-- TEXTE À LIRE --
◆ ◆ ◆

Pape et cérémoniaire travaillent ensemble aux dispositions prises pour ouvrir la Porte d'Or du Jubilé lors des premières vêpres de la Nativité, On dit que Johannes Burckard, maître des cérémonies sous Alexandre VI, avait combiné un service liturgique de versets de psaumes appropriés à cette situation insolite. "Ouvrez moi les portes de Justice, j'entrerai et je rendrai grâce au Seigneur", Psaume 117-19. avec une oraison pour conclure.
Le jour venu, le pape - arborant un marteau de maçon debout devant la porte - œuvrait faisant tomber quelques briques fermant le passage. Dépouillé, simple et sans fioriture ! Le pape assis attendait le travail entrepris par quelques maçons romains, en chantant avec ses fidèles quelques antiennes de circonstance. Aucun pas même un ouvrier le pouvait franchir le seuil sinon le pape le jour dit, en suivant un rituel qui semble encore observé. Le pontife s'agenouille - si sa santé le permet - et entre, un cierge à la main, dans la basilique, suivi de ses assistants dans une ambiance assez italienne, spontanée et joyeuse !
Tandis que le pape se réservait la basilique Saint-Pierre, les autres cardinaux exécutaient dans la ville sainte la même tâche dans les trois autres basiliques. Un cardinal bien intentionné en ouvrit trois en une de ces basiliques, ne sachant laquelle était dévolue à cette fonction jubilaire ! Et le sachant, le cérémoniaire se plut à raconter le récit avec l'humour de la curie, "il n'y a que la foi qui sauve", O que vrai que de le croire !

◆ ◆ ◆

-- DONNÉES AFFICHÉES --
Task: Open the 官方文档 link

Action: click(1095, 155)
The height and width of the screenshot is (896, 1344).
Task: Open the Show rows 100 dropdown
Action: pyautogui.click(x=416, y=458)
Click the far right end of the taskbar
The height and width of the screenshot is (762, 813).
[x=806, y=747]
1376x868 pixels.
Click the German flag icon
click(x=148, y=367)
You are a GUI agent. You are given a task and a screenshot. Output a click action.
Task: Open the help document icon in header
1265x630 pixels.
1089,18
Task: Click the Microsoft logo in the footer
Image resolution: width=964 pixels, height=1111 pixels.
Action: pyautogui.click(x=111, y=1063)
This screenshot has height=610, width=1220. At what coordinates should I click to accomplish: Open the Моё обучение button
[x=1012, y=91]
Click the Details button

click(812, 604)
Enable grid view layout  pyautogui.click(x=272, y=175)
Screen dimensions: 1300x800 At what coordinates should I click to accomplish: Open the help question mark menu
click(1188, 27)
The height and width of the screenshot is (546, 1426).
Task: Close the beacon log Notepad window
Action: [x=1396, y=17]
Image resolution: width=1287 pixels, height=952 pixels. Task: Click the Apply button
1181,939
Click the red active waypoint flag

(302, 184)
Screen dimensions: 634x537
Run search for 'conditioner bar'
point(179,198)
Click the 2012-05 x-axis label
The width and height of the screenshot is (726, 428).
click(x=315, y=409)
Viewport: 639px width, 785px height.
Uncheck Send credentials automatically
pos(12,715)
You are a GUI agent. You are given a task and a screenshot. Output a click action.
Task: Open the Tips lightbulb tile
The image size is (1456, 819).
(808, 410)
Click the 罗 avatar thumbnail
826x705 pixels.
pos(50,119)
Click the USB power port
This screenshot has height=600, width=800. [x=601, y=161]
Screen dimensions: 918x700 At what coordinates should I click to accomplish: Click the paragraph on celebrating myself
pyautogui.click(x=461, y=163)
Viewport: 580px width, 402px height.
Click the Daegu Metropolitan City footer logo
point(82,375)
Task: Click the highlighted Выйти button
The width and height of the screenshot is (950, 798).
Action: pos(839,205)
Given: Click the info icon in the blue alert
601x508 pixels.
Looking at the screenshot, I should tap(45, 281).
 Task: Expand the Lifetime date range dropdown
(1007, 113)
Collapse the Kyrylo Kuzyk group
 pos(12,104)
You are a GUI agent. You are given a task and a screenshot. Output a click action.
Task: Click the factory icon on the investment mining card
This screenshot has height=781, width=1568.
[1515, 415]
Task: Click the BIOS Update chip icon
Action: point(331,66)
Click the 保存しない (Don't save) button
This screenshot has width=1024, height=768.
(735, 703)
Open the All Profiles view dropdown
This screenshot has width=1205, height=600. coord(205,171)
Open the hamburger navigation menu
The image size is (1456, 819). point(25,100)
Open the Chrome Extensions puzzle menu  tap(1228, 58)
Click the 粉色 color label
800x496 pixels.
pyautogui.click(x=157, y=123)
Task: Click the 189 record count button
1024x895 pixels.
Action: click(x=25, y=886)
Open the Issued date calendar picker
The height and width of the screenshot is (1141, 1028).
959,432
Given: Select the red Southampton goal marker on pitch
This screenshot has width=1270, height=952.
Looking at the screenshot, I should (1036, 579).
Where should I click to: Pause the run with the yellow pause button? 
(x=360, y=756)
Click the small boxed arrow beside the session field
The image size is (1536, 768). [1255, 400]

◆ ◆ ◆

-- CONSIGNES --
A. D'après le texte sur la Porte d'Or du Jubilé, qui était Johannes Burckard ?
B. Pour chaque affirmation, dites si elle concorde avec le texte sur la Porte d'Or du Jubilé, en citant mot pour mot les termes qui tranchent.
(i) Le pape se réservait la basilique Saint-Pierre.
(ii) Le pape entre dans la basilique un cierge à la main.
(iii) La Porte d'Or était ouverte lors des vêpres de Pâques.

-- RÉPONSES UNE À UNE --
A. Le maître des cérémonies sous Alexandre VI.

B.
(i) Oui : « Tandis que le pape se réservait la basilique Saint-Pierre ».
(ii) Oui : « entre, un cierge à la main, dans la basilique ».
(iii) Non : « pour ouvrir la Porte d'Or du Jubilé lors des premières vêpres de la Nativité ».